Esercizio scritto 1: Nel testo sulle Olimpiadi moderne c'è un elenco di temi che ogni Olimpiade porta con sé. Scrivili tutti.
Esercizio scritto 2: Secondo il testo sulle Olimpiadi moderne, dove è professore associato Umberto Tulli?

Le Olimpiadi moderne sono spesso considerate un avvenimento puramente sportivo, ma in realtà la politica internazionale ne ha definito storia e successo sin dal loro esordio, voluto da de Coubertin per riportare in auge gli antichi Giochi olimpici. In questa nuova edizione il libro mostra come ogni Olimpiade, da Atene 1896 ai controversi Giochi di Parigi 2024, sia il riflesso della costante tensione tra vicissitudini nazionali e internazionali di un mondo in continuo cambiamento, in cui sfide, problemi e valori sono sempre nuovi. Tra record, medaglie, boicottaggi, propaganda, doping, questioni di genere e marketing, ognuna di esse ci aiuta a comprendere gli ultimi 130 anni della storia globale.
Umberto Tulli è professore associato presso il Dipartimento di Lettere e Filosofia dell'Università di Trento.
Dal capitolo 4. Le Olimpiadi della globalizzazione (pagg. 102-104)

Righe fornite:
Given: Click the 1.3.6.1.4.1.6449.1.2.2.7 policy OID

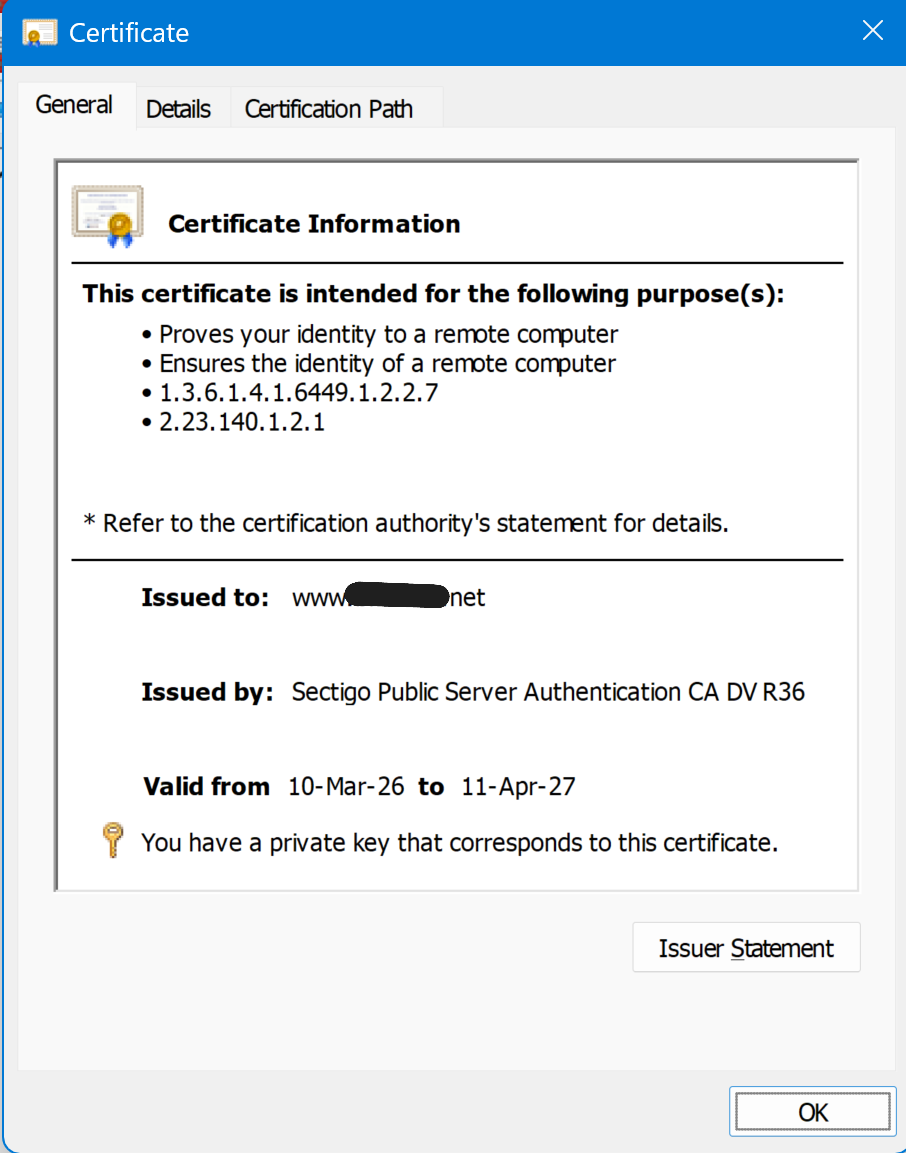Looking at the screenshot, I should (x=298, y=392).
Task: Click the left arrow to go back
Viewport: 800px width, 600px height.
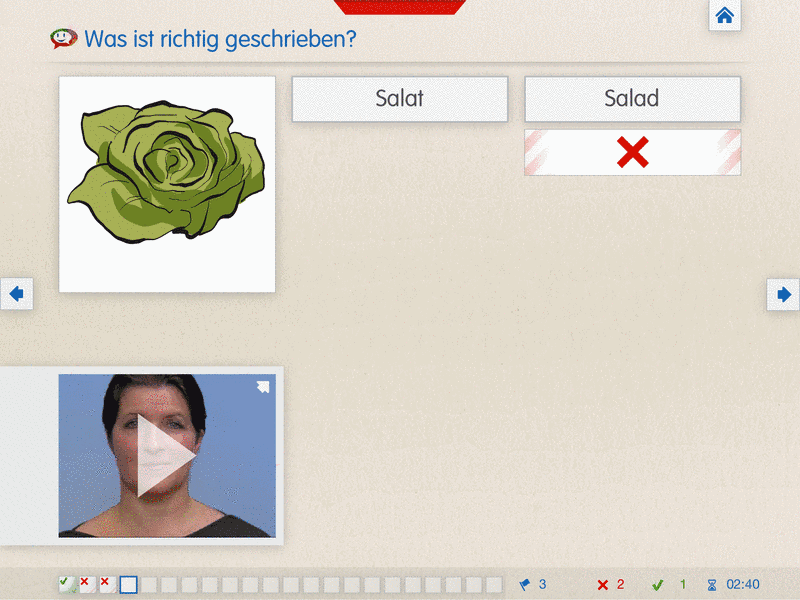Action: (16, 294)
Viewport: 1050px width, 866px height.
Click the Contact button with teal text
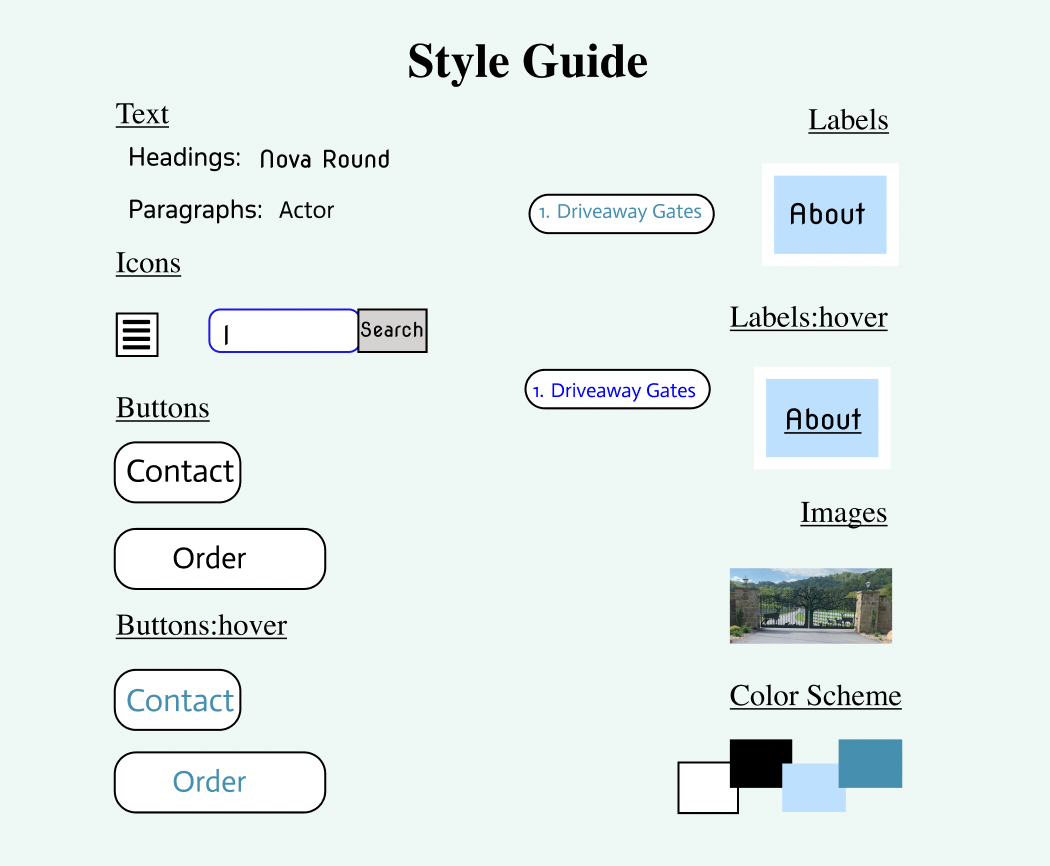[x=178, y=700]
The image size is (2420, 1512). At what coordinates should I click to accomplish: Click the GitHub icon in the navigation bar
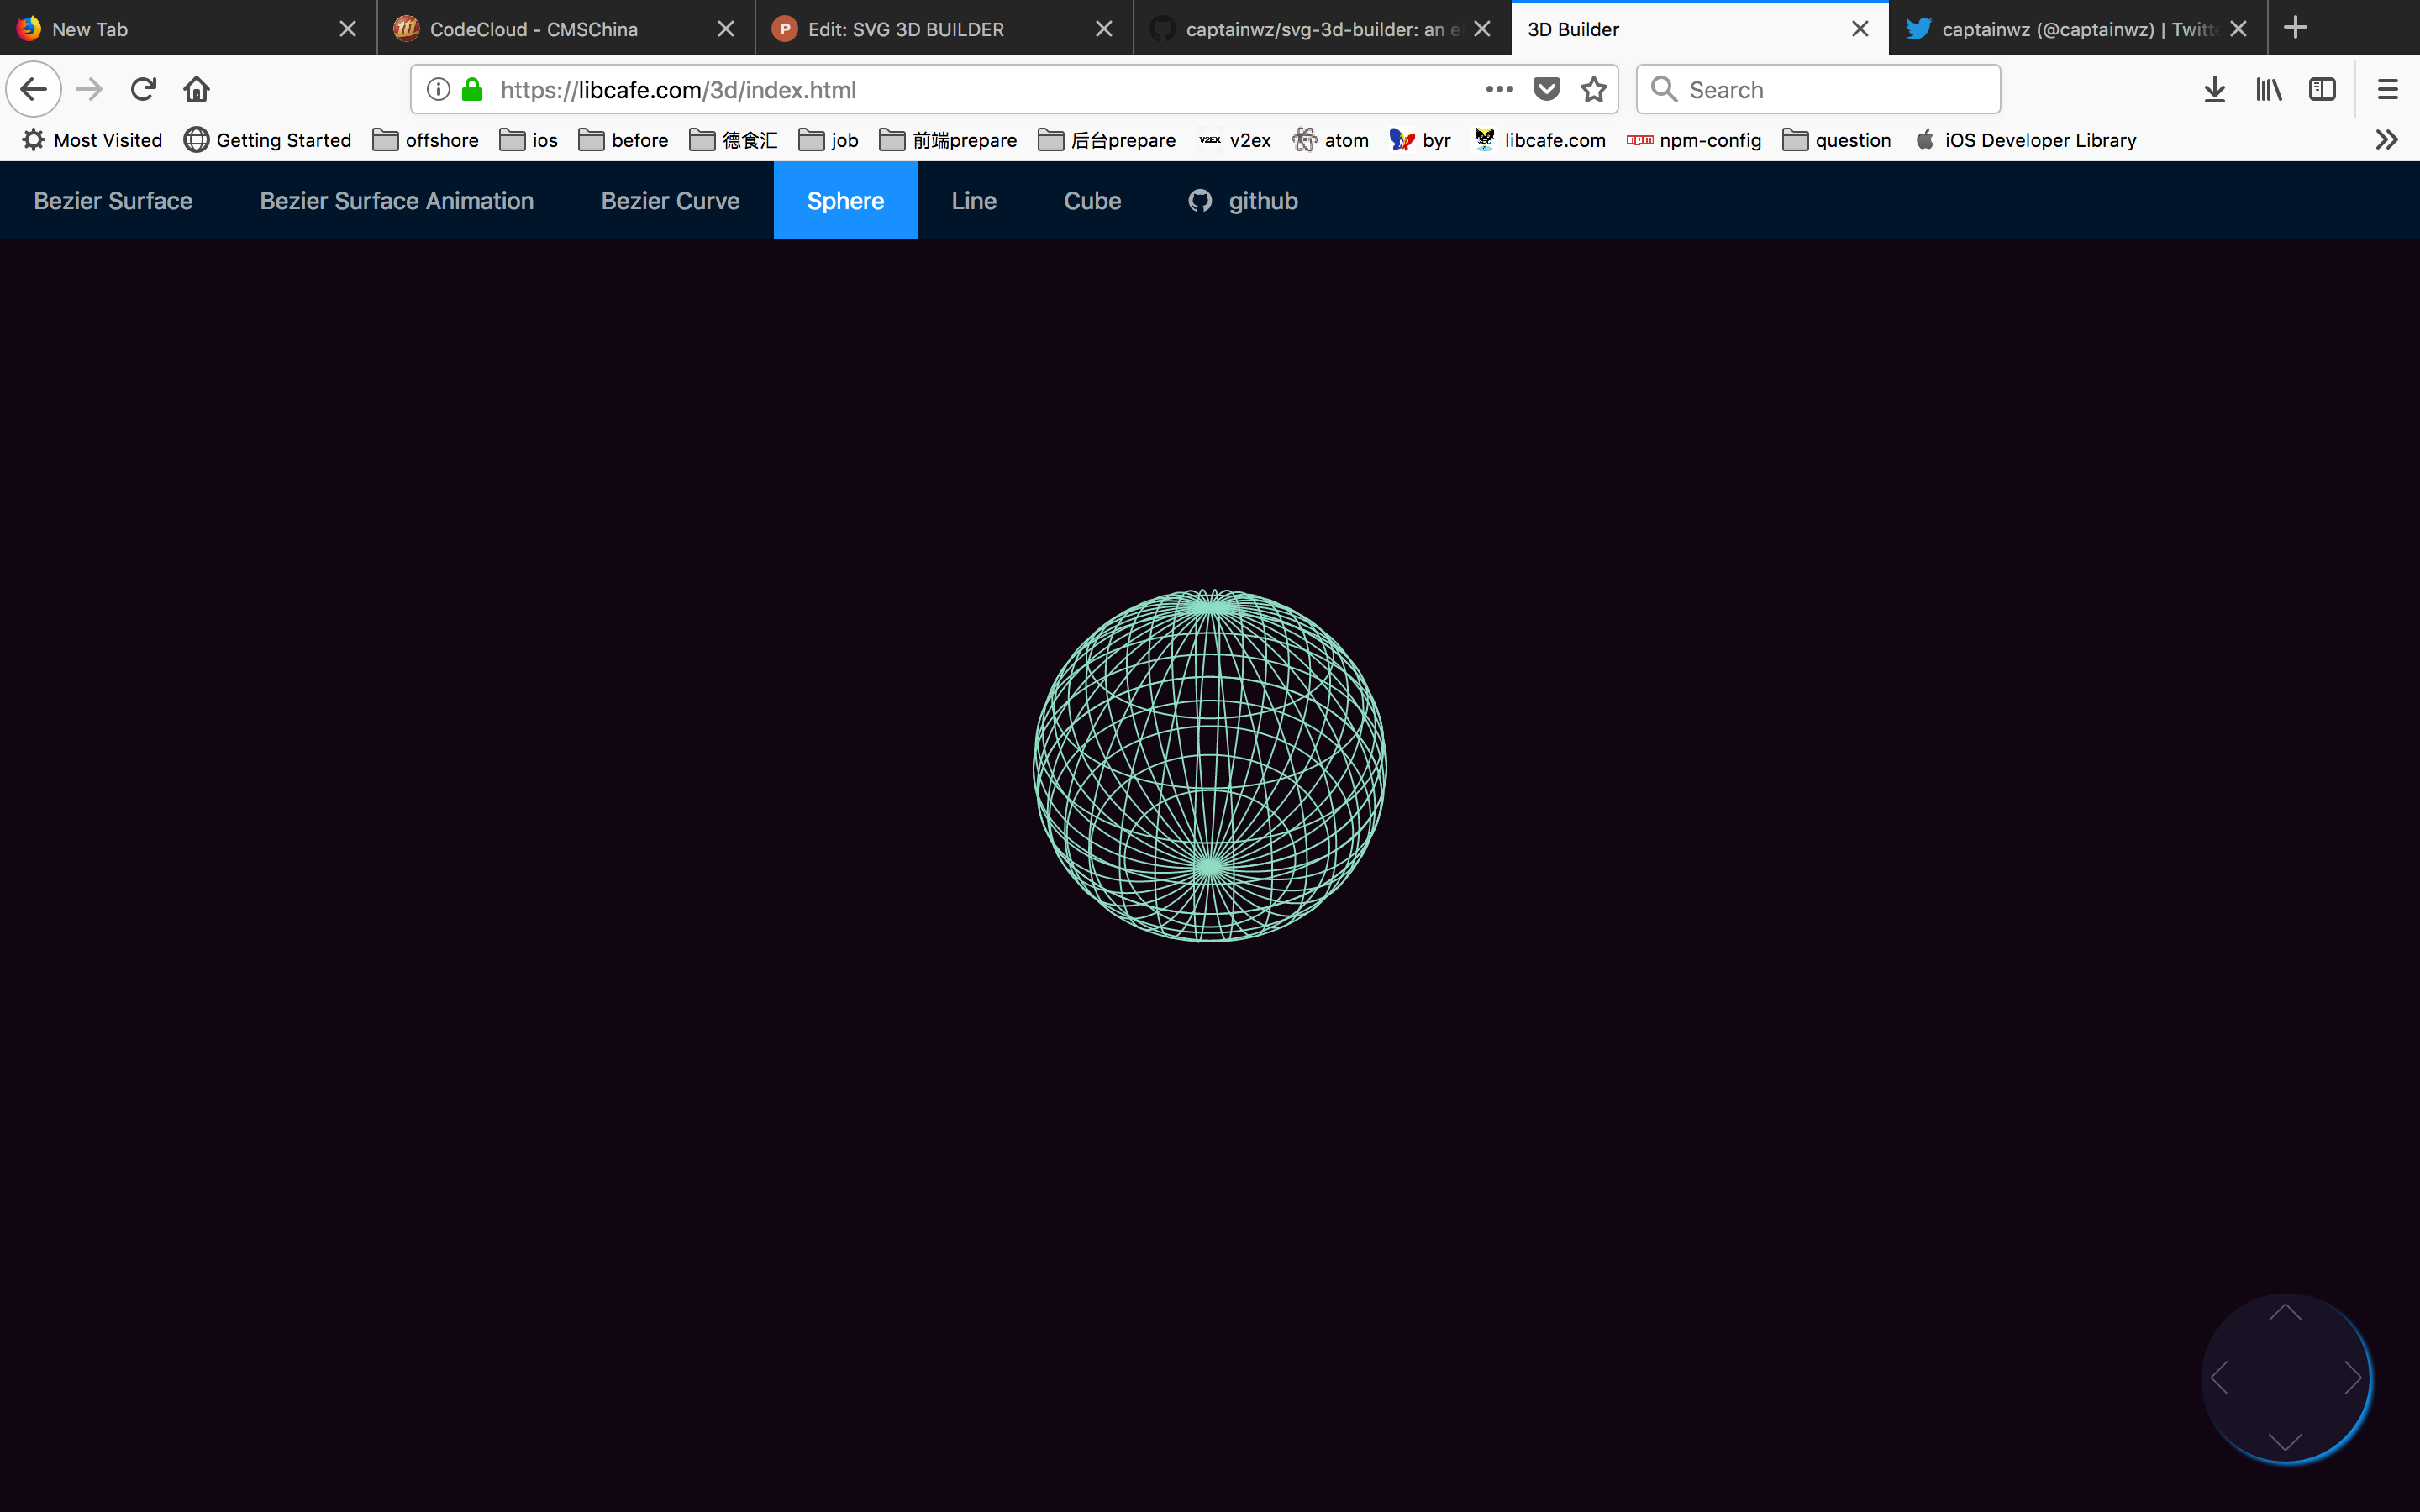coord(1200,200)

Soluzione esercizio 1: Record, medaglie, boicottaggi, propaganda, doping, questioni di genere, marketing.

Soluzione esercizio 2: Al Dipartimento di Lettere e Filosofia dell'Università di Trento.